Entre os riscos apontados, por exemplo, por especialistas como os da APA, encontram-se situações de aplicações que podem induzir os utilizadores a erro, levando-os a acreditar que sofrem de uma determinada patologia quando tal não é o caso, ou ainda casos em que as soluções tecnológicas recolhem dados médicos sem consentimento e os armazenam de forma pouco segura.
Quando questionadas pelo SAPO TEK, tanto a Google como a Huawei enfatizaram as medidas acrescidas de segurança que são tomadas nas suas lojas digitais, com políticas que estabelecem que não são permitidas aplicações que tentem enganar os utilizadores, incluindo conteúdos ou funcionalidades relacionadas com Saúde. Embora não tenha sido possível obter uma resposta por parte da Apple em tempo útil, as suas políticas apresentam princípios semelhantes.
Renato Gomes Carvalho indica que “a evidência científica atual mostra que as apps podem ser uma ferramenta útil e ter resultados. Para tal, é necessário que o seu objetivo seja bem definido, que sejam mobilizados conhecimentos de diferentes áreas do saber, como a psicologia e a engenharia, por exemplo, e que depois sejam realizados ensaios aleatorizados e controlados”.
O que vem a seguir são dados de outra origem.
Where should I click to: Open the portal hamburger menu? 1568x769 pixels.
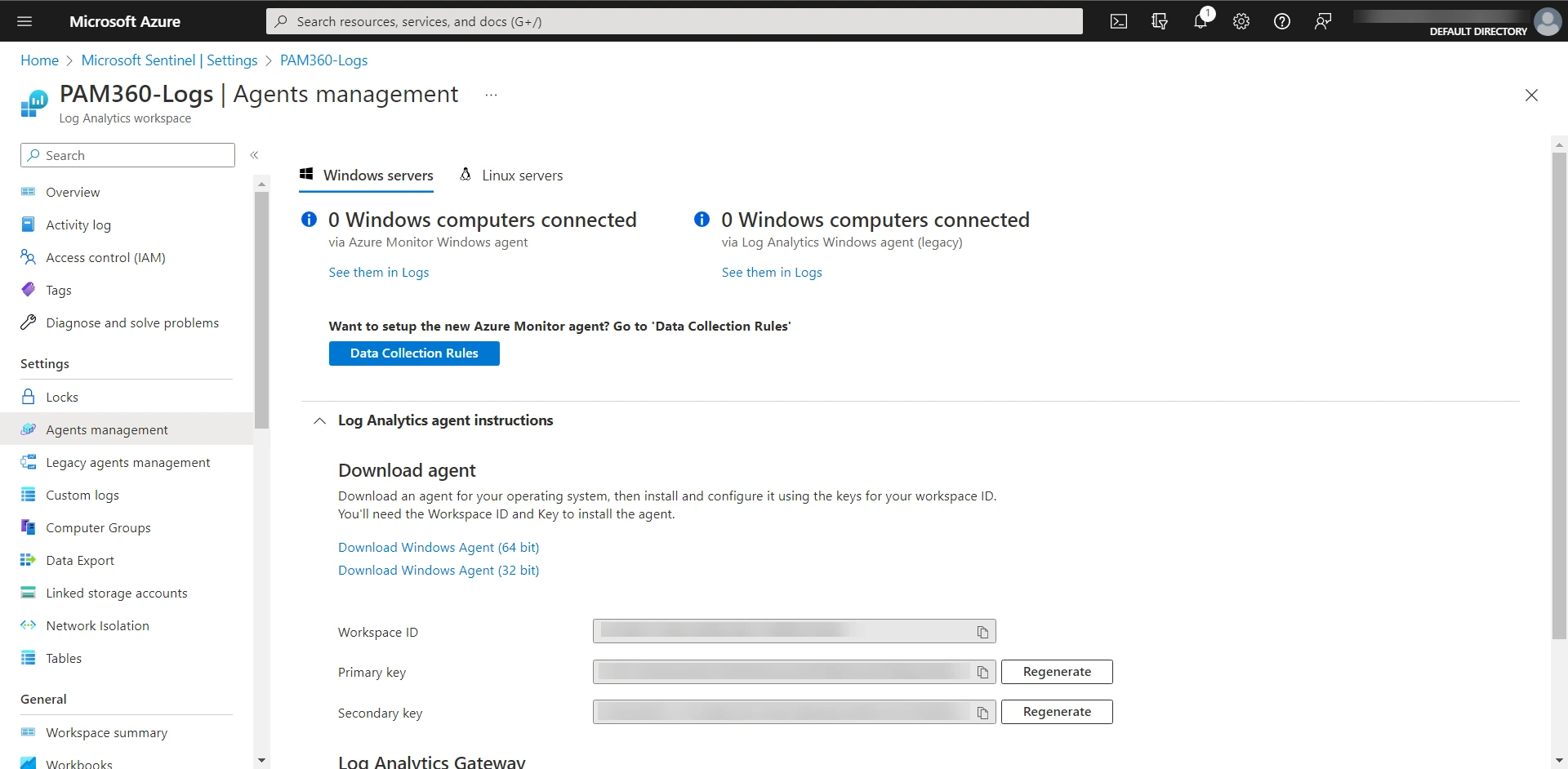point(24,21)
“Um aspecto central para que uma app resulte é justamente ter seguido estes procedimentos e a mesma ter sido criada com base no conhecimento das ciências psicológicas”, defende o especialista. “Uma app em saúde mental que não foi desenvolvida com base no conhecimento e método científico da psicologia é apenas uma app de entretenimento”.
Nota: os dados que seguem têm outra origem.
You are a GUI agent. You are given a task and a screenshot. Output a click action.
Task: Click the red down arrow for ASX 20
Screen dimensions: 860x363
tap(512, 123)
“A confiança numa app virá naturalmente do preenchimento destes aspetos e de quem a fez. No caso de apps que permitem consultas a distância, torna-se necessário verificar que o profissional é realmente psicólogo, isto é, tem uma cédula profissional da Ordem dos Psicólogos, o que significa que tem a qualificação profissional e a vinculação a um código deontológico”.
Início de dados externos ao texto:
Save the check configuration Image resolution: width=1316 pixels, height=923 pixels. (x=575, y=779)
Já Ana Coelho Pinto defende que o número crescente de aplicações que deixam dúvidas quanto à sua confiança e consequente popularização é preocupante, em particular, quando não há uma maior regulação a nível internacional e que seja guiada por autoridades de Saúde, como a OMS.
No pior dos cenários, todo o trabalho alcançado por quem “anda a lutar há anos para fazer com que a saúde mental seja menos estigmatizada, para que haja mais literacia e para fazer com que as pessoas percebam que se precisam de ajuda devem contactar os profissionais corretos” pode ser completamente destruído.
“Temos obviamente a saúde mental ainda em muito mau estado em Portugal. Mas não é porque não se esteja a trabalhar para contrariar essa tendência”, afirma a Ana Coelho Pinto, sublinhando o que está a ser feito pelo Programa Nacional para a Saúde Mental.
“Há que separar com muito cuidado o trigo do joio”, argumenta Ana Coelho Pinto. Para a responsável, é melhor mesmo optar mesmo por profissionais, recorrendo também às linhas telefónicas oficiais de ajuda psicológica, como a do SNS24. "Como costumamos dizer no Festival Mental, «não há saúde sem saúde mental»”.
A questão do acesso a profissionais de saúde mental “é uma questão central e muito problemática no nosso País”, enfatiza Renato Gomes Carvalho. “Sobretudo num quadro em que uma parte muito significativa das pessoas poderá não ter recursos para aceder ao setor privado, onde existe muita oferta de serviços, é preocupante que o serviço nacional de saúde não disponha dos psicólogos de que necessita, nomeadamente nos centros de saúde, para dar resposta à procura”.
Há ainda muito caminho a trilhar para que todas as evidências em relação ao “custo efetividade das intervenções psicológicas em saúde” sejam traduzidas na prática. “Julgo que como cidadãos temos também o papel de exigir que existam esses serviços junto de quem é responsável e dos nossos representantes”, reforça o psicólogo.
“Digamos que da mesma forma que reclamamos e exigimos quando não temos médico de família ou o acesso a outros serviços essenciais em Saúde, também temos de ser exigentes em relação aos serviços de psicologia, que, como temos dito, não são um luxo, mas uma necessidade”.